Low
The Great Destroyer
Di nuovo sulla scena dopo il successo, almeno nei circuiti non preferenziali, di TRUST. Buttate via ogni pregiudizio. Specialmente se li avete sopportati a fatica nel tour di due estati fa quando supportarono i Radiohead nelle date italiane. Lenti? Stralenti? Pallosi? Noiosi? Obiezione numero 1: dal vivo, uno dei pochi casi al mondo, suonano più slow che in album (chi li ha visti indoor definisce lo spettacolo un'esperienza allucinante).
Obiezione numero 2: è un disco con squarci elettrici che fanno rizzare i capelli. Perchè una scarica che si innesca nel torpore dello slow-core è più efficace di una scarica qualunque. Sia chiaro, nessun tradimento. Nessuna rivoluzione. L'atmosfera lenta e solenne del terzetto di Duluth c'è tutta. Malinconici più che mai, rassegnati, nella morsa del disincanto, ma gli spunti che lasciano di stucco non sono pochi, come detto nell'obiezione n.2.

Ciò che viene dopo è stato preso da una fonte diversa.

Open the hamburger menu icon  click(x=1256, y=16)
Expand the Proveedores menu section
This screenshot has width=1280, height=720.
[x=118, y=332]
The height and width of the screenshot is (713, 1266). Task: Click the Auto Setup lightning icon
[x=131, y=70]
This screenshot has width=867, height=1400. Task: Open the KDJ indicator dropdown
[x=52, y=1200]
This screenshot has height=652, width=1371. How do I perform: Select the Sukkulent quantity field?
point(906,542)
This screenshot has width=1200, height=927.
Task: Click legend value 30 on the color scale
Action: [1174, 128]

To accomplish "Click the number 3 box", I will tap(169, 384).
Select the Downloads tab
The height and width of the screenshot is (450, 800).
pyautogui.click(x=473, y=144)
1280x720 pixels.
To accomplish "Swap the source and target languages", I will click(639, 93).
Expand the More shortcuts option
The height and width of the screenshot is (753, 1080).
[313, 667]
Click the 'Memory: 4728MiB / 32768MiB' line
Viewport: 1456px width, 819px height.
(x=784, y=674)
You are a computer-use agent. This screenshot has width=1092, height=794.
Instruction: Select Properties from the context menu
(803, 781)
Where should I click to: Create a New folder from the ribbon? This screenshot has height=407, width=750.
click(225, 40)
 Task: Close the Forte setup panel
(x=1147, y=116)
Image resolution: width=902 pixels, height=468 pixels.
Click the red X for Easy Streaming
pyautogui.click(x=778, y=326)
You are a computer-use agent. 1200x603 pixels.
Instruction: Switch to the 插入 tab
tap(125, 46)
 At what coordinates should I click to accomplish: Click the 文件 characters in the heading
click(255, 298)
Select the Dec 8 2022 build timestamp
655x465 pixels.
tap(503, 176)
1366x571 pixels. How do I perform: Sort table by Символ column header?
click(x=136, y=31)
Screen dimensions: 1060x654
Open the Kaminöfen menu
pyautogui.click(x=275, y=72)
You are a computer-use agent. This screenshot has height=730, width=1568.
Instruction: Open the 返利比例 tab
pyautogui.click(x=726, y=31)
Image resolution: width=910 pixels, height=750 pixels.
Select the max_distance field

Percussioni da danze tribali, voci dream pop ma soprattutto un approccio che strizza sempre di più l'occhio al lo-fi. E' lo stile Low. Come i Grandaddy riarrangerebbero Neil Young, dal broncio mal celato di "California" al bagliore di "Silver rider" fino agli archi di "On the edge of". Una sensazione di ipnosi a tratti angosciante come nell'apertura solenne della splendida "Monkey o la ritmica "nu-metal" di "Everybody's song". Ritmi cadenzati che sfociano in improvvise accelerazioni e ammiccamenti noise tra chitarre gracchianti ai limiti del fastidio. Basti ascoltare "When I go deaf" o "Pissing". Insomma non ci si lasci ingannare dall'effimero spensieratezza di "Just stand back" e "Walk into the sea". I sette minuti evanescenti di "Broadway (so many people)", dal titolo emblematico, sono un inquietante viaggio nell'angoscia di chi preferisce sempre e comunque restare fuori.
"THE GREAT DESTROYER": un'esperienza mistica.